Falar sobre o caso do desaparecimento de Laura Vitória é também se aproximar da realidade de outros milhares de casos de crianças que são sequestradas e retiradas de seus lares à força todos quase que diariamente no Brasil.


Diferente dos casos de desaparecimentos de adultos, onde parte deles ocorrem por motivos voluntários, o sumiço de uma criança é bem mais complexo, profundo e cruel, e na maioria das vezes atrelados àquilo que mais tememos: exploração sexual e adoção ilegal.


A vulnerabilidade é um dos fatores principais neste universo: bastam poucos minutos para que o rapto de uma criança seja realizado. Foi assim com Laura Vitória. Foi assim com Saphira Ferreira Lima. Foi assim com Carla Caroline. Foi assim com Sérgio Leonardo. Frações de tempo e que ainda custam muito às famílias.


Todos os casos acima ocorreram aqui no estado do Tocantins e seguem sem solução até os dias de hoje. O mais recente, o de Saphira, ocorreu em 2020. O mais antigo, de Sérgio Leonardo, falta pouco para completar 40 anos.


E aqueles outros que não chegaram a ser noticiados ou que não receberam a mesma repercussão?


Notadamente, o trauma em que todas essas famílias vivem é algo infinito. O título “Laura – Um Dia Sem Fim” remete justamente ao dia que nunca irá terminar, enquanto as famílias não conseguirem uma resposta sobre o paradeiro de seus entes queridos. Este dia é revivido, em detalhes, constantemente e a todo momento por eles.


A senhora Gilsandra Pereira, avó de Laura Vitória, até os dias de hoje celebra os aniversários da menina. A avó-mãe, como eu chamo, até hoje compra roupas para a menina. A dor é algo insuperável. A sociedade esquece, a polícia esquece, a Justiça esquece, mas a família não consegue.


Foram várias as vezes ao longo dos últimos setes anos que eu ouvi Gilsandra lamentar-se por ter pedido para a neta ir até ao mercado naquela manhã de sábado.

- **OBJETIVO 1**: Devolva sem nenhuma mudança um trecho dos registros: comece na linha que tem "Where should I" e siga até a última linha dos registros, incluindo as duas.

- **DADOS FORNECIDOS**:

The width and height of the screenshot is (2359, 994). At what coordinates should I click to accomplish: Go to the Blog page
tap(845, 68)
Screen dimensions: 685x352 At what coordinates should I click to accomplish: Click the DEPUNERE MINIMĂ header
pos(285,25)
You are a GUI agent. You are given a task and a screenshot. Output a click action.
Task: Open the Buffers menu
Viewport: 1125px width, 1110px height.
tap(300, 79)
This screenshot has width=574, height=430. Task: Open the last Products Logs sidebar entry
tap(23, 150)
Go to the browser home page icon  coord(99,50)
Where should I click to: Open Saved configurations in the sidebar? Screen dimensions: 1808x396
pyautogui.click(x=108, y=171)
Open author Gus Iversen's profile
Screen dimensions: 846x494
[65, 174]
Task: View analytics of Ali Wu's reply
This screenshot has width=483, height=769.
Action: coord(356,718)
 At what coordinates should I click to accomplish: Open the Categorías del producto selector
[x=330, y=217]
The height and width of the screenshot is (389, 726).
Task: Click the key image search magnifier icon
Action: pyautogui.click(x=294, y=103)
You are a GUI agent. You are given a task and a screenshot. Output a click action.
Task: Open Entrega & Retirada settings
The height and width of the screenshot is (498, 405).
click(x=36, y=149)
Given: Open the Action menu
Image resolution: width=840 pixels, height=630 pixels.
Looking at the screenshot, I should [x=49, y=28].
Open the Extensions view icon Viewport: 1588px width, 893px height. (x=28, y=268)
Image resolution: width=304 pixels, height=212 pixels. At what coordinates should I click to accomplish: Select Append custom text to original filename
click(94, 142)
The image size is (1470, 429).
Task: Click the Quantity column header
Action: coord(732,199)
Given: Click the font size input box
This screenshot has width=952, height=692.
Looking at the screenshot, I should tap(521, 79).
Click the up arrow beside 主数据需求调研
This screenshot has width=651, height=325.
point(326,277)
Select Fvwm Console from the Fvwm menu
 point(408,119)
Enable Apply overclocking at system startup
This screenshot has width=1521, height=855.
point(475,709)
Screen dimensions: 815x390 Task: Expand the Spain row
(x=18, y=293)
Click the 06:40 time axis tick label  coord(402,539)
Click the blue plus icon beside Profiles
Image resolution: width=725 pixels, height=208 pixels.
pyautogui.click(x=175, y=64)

- **OBJETIVO 2**: Redigite fielmente o trecho do texto sobre o desaparecimento de Laura Vitória que começa nas palavras "Todos os casos" e termina depois de "completar 40 anos.".

- **RESPOSTA ESCRITA 1**:
Where should I click to: Open Saved configurations in the sidebar? Screen dimensions: 1808x396
pyautogui.click(x=108, y=171)
Open author Gus Iversen's profile
Screen dimensions: 846x494
[65, 174]
Task: View analytics of Ali Wu's reply
This screenshot has width=483, height=769.
Action: coord(356,718)
 At what coordinates should I click to accomplish: Open the Categorías del producto selector
[x=330, y=217]
The height and width of the screenshot is (389, 726).
Task: Click the key image search magnifier icon
Action: pyautogui.click(x=294, y=103)
You are a GUI agent. You are given a task and a screenshot. Output a click action.
Task: Open Entrega & Retirada settings
The height and width of the screenshot is (498, 405).
click(x=36, y=149)
Given: Open the Action menu
Image resolution: width=840 pixels, height=630 pixels.
Looking at the screenshot, I should [x=49, y=28].
Open the Extensions view icon Viewport: 1588px width, 893px height. (x=28, y=268)
Image resolution: width=304 pixels, height=212 pixels. At what coordinates should I click to accomplish: Select Append custom text to original filename
click(94, 142)
The image size is (1470, 429).
Task: Click the Quantity column header
Action: coord(732,199)
Given: Click the font size input box
This screenshot has width=952, height=692.
Looking at the screenshot, I should tap(521, 79).
Click the up arrow beside 主数据需求调研
This screenshot has width=651, height=325.
point(326,277)
Select Fvwm Console from the Fvwm menu
 point(408,119)
Enable Apply overclocking at system startup
This screenshot has width=1521, height=855.
point(475,709)
Screen dimensions: 815x390 Task: Expand the Spain row
(x=18, y=293)
Click the 06:40 time axis tick label  coord(402,539)
Click the blue plus icon beside Profiles
Image resolution: width=725 pixels, height=208 pixels.
pyautogui.click(x=175, y=64)

- **RESPOSTA ESCRITA 2**:
Todos os casos acima ocorreram aqui no estado do Tocantins e seguem sem solução até os dias de hoje. O mais recente, o de Saphira, ocorreu em 2020. O mais antigo, de Sérgio Leonardo, falta pouco para completar 40 anos.